Crime Library: Criminal Minds and Methods

Automatism: The Sleepwalker's Defense

Attack in the Night

Kenneth Parks, 23, lived in Pickering, near Toronto, Ontario, with his wife and infant daughter. He'd lost a good job, due to his embezzlement, and suffered from a gambling addiction that had put him into serious debt. As a result he experienced a high level of stress that induced insomnia. One night, May 23, 1987, he rose from bed and got into his car. Despite, as he said later, not being awake, he drove about 14 miles to the home of his wife's parents in Scarborough. Accounts say he then removed a tire iron from the car and entered the house, where he proceeded to beat his mother-in-law to death and choke his father-in-law into unconsciousness. He also used a knife from his in-laws' kitchen to stab them.

Aerial view of Toronto
Aerial view of Toronto

He then drove to a police station, a blood-spattered mess, to turn himself in. "I think I have killed some people with my bare hands," he repeated over and over, finally identifying his victims and claiming it was "all my fault." Severe cuts to his hands attested to a struggle, and after the police placed him under arrest they took him to a hospital for treatment on the severed tendons. Other officers went searching for victims. Just as he'd told them, his mother-in-law was dead and his father-in-law in serious condition. His father-in-law was taken to a hospital and recovered.

Parks claimed he remembered nothing about the assault. His relations with his in-laws were good, despite his financial situation, and he claimed he had no reason to hurt them. While his wife agreed with his lack of motive, she was appalled by what he'd apparently done.

Parks had a history of sleepwalking, so his attorney decided on the defense of automatism. She organized a panel of experts to describe for the jury the nature of the automatistic state, including the possibility that someone could drive a car without full awareness and also commit attacks and killings without the requisite criminal intent to consider the acts assault and murder. The team comprised several psychiatrists, a psychologist, a neurologist and a sleep disorder specialist, and they all concluded that at the time of the offense Ken Parks had been asleep. His defense was homicidal somnambulism.

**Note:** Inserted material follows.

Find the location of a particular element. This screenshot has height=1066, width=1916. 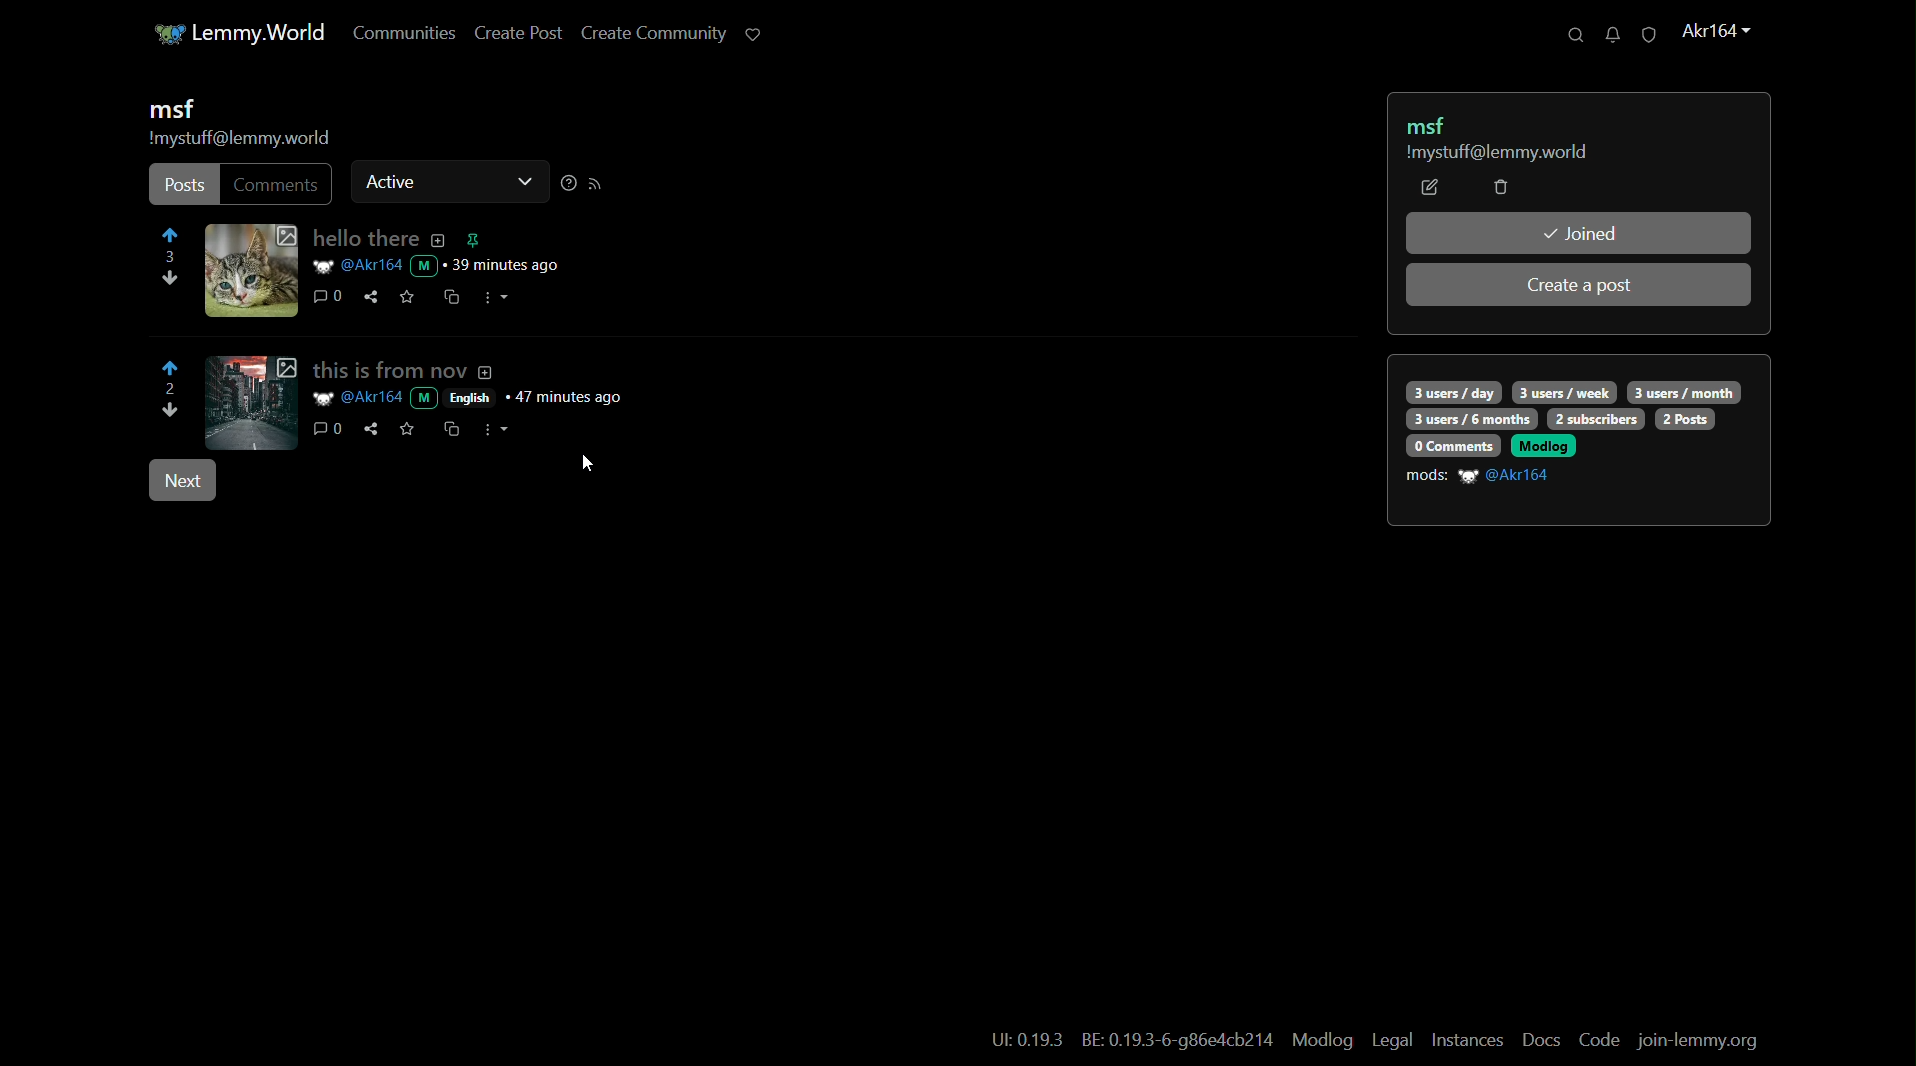

3 users per week is located at coordinates (1566, 391).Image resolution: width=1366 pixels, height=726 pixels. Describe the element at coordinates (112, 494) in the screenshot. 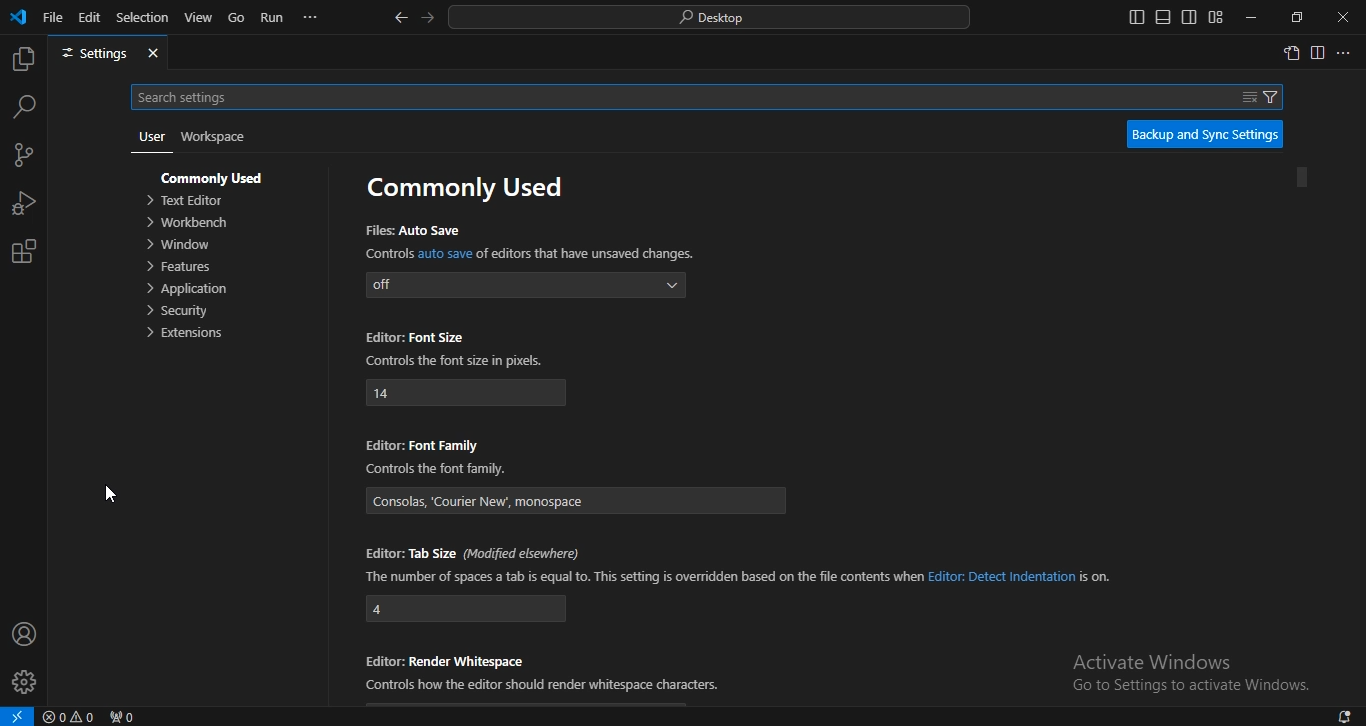

I see `cursor` at that location.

Sleepwalking is diagnosed as either a neurological disorder with an external stimulus, or a psychiatric disorder with an internal stimulus. The experts described Parks's actions as the result of many circumstances converging: he had plans to fix his in-laws' furnace, he was used to the route he would take to get to their house, and he was restless from stress and anxious about his upcoming embezzlement trial. In his sleep, something spurred him to take care of the favor, and when he went in to fix the furnace, he was startled by his in-laws. He attacked both without knowing what he was doing. To strengthen the defense, his family's history of sleep disorders was submitted.

Dr. R Billings, a psychiatrist, explained that the mind during sleep was independent from the conscious mind "in terms of its objectives." There is less control or means of directing it, as its actions "are part of an incomplete arousal process during which all investigators have concluded that volition is not present." Parks could not have intended the acts nor appreciated what he was doing. He would not have been conscious of legal consequences because the attack had been "uncontrolled and unmediated."

The experts said that Parks did not have a pre-existing disease of the mind within the meaning of the Canadian criminal code. He was not psychotic and the "clustering of such a number of triggering factors was extremely unlikely to occur again." In other words, he was not a danger to others in the future. To strengthen this prediction, the experts testified of other cases in which there had been no repeat violence.

Parks's wife, now siding with him, also took the stand in his defense. She reiterated that he'd had no motive and had never been violent that she knew of. He'd had a good relationship with her parents. It was a high profile trial, with strong feelings on both sides. The jury faced a difficult decision.

Supreme Court of Canada
Supreme Court of Canada

On May 25, 1988, the jury acquitted Parks of murder and later of attempted murder. Although the government appealed, in 1992 the Supreme Court of Canada upheld the acquittals. This case went into many textbook accounts of automatism, as an example of a case in which a killer could not appreciate what he was doing. While controversial, the verdict stood.

An alternate outcome occurred, though, in the case of William Wade in Bolton, Ontario, according to the Toronto Star. His wife asked him for a divorce and, coincidentally enough, he then supposedly had a sleepwalking episode that resulted in stabbing her, chasing her outside and repeatedly banging her head against a curb, killing her. He said he recalled none of it, but the jury was unconvinced. They convicted him.

It's clear, then, that a defense of unconscious behavior is by itself no guarantee of acquittal: it's often difficult for juries to believe, or even comprehend such a defense. A lot rides on the experts in these cases.